Attorney General Rosenblum: Do Not Waive Catholic Hospitals' Merger Review

Catholic Ethical & Religious Directives Restrict Reproductive, End-of-Life Care

January 14, 2016 - The ACLU of Oregon and 12 other public interest organizations sent Oregon Attorney General Ellen Rosenblum a letter urging her to reject a request for a waiver from the standard process for reviewing merger transactions by the nation’s 6th largest nonprofit hospital system, Providence Health & Services, and St. Joseph Health.
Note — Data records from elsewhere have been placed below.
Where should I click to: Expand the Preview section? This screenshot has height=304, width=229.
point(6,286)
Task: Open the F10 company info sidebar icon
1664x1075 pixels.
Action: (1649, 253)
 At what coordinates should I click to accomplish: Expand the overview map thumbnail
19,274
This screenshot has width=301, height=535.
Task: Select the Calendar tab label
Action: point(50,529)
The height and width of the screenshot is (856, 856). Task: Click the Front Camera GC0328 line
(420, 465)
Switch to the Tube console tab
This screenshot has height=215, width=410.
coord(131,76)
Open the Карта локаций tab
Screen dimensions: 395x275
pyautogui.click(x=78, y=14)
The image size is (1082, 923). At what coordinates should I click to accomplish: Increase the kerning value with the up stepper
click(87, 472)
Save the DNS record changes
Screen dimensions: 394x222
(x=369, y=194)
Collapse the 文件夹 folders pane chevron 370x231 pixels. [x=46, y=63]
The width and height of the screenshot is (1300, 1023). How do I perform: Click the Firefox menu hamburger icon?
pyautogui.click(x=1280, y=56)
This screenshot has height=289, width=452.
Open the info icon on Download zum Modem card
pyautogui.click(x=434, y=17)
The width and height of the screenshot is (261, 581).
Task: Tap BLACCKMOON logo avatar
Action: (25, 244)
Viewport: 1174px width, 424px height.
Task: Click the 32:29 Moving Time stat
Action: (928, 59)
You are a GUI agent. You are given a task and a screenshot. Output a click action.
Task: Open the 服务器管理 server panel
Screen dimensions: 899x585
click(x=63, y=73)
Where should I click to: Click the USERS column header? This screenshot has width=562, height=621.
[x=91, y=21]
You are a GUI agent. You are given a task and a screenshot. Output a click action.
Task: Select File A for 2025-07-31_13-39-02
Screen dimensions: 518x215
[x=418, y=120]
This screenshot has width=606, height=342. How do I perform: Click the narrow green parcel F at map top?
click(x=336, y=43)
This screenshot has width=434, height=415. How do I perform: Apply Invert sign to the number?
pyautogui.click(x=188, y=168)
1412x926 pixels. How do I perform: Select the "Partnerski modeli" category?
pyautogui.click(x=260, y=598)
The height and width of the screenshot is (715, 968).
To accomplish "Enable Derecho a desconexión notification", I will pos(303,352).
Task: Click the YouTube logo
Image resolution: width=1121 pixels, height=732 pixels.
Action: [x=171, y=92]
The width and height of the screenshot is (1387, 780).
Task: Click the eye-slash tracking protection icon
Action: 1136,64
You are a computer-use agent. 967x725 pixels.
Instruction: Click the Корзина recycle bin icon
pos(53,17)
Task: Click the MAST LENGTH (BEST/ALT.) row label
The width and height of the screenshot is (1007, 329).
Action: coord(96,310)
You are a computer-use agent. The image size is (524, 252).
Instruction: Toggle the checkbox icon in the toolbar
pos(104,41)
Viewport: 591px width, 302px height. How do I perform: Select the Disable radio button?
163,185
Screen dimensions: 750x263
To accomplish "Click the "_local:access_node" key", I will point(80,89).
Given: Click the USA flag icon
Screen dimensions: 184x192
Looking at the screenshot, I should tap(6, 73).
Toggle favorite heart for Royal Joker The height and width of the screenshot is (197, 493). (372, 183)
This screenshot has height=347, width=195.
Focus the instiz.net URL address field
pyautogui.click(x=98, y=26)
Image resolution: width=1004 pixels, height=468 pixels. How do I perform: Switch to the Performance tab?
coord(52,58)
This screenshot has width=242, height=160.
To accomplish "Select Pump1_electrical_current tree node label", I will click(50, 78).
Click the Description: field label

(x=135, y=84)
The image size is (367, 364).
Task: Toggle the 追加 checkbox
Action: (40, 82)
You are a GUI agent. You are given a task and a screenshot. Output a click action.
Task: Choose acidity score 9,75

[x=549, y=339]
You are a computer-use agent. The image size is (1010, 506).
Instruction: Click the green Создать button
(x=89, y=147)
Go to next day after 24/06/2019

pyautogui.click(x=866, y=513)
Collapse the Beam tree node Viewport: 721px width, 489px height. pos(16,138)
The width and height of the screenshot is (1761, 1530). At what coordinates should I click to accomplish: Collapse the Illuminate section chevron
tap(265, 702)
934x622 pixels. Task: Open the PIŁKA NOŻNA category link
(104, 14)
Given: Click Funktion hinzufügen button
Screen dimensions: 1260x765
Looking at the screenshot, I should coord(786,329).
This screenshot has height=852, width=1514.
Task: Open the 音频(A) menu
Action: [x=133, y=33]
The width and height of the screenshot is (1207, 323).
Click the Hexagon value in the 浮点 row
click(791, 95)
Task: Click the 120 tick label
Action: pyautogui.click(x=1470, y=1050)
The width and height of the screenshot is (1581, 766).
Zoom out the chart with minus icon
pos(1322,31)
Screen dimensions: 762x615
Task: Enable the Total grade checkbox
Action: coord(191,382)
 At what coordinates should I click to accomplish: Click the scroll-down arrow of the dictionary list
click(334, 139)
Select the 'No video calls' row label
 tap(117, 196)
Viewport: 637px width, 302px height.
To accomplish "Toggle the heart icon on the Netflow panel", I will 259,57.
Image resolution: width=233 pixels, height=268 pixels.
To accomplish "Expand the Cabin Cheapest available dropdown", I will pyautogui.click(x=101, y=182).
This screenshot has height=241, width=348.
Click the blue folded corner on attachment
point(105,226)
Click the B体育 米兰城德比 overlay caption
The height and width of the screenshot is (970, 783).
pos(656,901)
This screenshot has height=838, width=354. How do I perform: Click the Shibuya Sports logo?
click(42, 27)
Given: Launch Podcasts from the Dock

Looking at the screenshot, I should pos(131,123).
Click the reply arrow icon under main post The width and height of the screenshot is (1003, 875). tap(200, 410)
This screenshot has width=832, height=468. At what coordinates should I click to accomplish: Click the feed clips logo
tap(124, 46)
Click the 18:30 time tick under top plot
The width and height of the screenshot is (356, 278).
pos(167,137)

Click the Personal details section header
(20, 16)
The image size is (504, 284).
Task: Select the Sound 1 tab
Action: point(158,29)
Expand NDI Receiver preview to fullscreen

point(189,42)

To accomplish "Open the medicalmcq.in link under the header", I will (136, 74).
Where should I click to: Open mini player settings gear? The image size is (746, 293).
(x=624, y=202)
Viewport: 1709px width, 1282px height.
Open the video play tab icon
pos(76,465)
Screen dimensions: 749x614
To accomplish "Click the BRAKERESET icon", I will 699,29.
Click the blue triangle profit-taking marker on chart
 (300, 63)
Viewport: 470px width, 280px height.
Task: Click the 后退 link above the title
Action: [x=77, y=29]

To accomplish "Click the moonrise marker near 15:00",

“This proposed transaction involves eight hospitals across Oregon, and a total of almost 50 hospitals across six states [Alaska, California, Montana, Oregon, Texas, Washington],” the groups said in the letter sent to AG’s office on Jan. 8. “Even absent the transfer of assets, significant changes in health care delivery are likely to occur…it behooves the Attorney General to undertake the full review process to ensure that this transaction preserves existing health care services and benefits the public interest.”

St. Joseph and Providence are both Catholic health systems. Catholic hospitals must typically follow the Ethical and Religious Directives (ERDs) promulgated by the United States Conference of Catholic Bishops. The ERDs many forbid reproductive health services, including all birth control methods, sterilization, miscarriage management, abortion, the least invasive treatments for ectopic pregnancies, and some infertility treatments. The ERDs provide no exceptions for risks to a patient’s health or even life.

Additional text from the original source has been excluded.